In the year 1406 BC in the Judean hillside of Ephraim, a local priest took a young woman to be his bride. After a while the young woman, bored with her life, decided to take a lover, and left the priest to return to her father’s house. The priest eventually went to the home of his father in-law and retrieved his bride.
While en route home they passed through a small village called Gibeah [Their first and largest mistake.] During the night the men of the city, consumed by lust, demanded that the priest come and have sex with him. The host of the home where the man and his wife were staying begged the men not do this evil thing, but instead offered his virgin daughter and the man's wife to the men instead. [I guess being a woman didn't hold much value.]
Eventually the men of the city settled for the wife of the traveler and as a group they raped the woman for the duration of the night. At morning's light the priest found his wife near death lying on the steps of the house. After her death, which followed shortly thereafter, the priest took his knife, cut her body into twelve pieces and sent the varied portions to the tribes of Israel and told them of the evil that had been done in hopes that they would rise up and do justice and claim revenge for his ravished and murdered wife.
A pair of weary travelers, a lust filled mob, a gang rape and murder. And the bloody delivery of the woman’s remains sent out to the inhabitants of the land as a message and call to arms. And all of this happening within the borders of a civilized city with walls locks and coded laws.

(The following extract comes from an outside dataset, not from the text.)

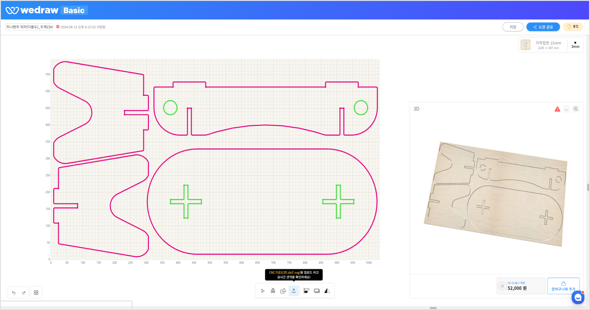Image resolution: width=590 pixels, height=310 pixels.
Task: Zoom in the 3D preview
Action: [576, 109]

When we stop and think of the evil and darkness that rule in our headlines and occupies the corridors of our dreams, we can have the misguided delusion that ours is the worst of times. We see ours as an age where the rule of law has been set aside for the pursuit of pleasure and vice. But as you can see from the story above, a story which is recorded in the 19th and 20th chapters of the Old Testament book of Judges in the Bible, we have been raping and killing each other from the beginning. And once again we are able to say like the ancient philosopher King Solomon, “The thing that hath been, is that which shall be; and that which is done is that which shall be done: and there is no new thing under the sun.”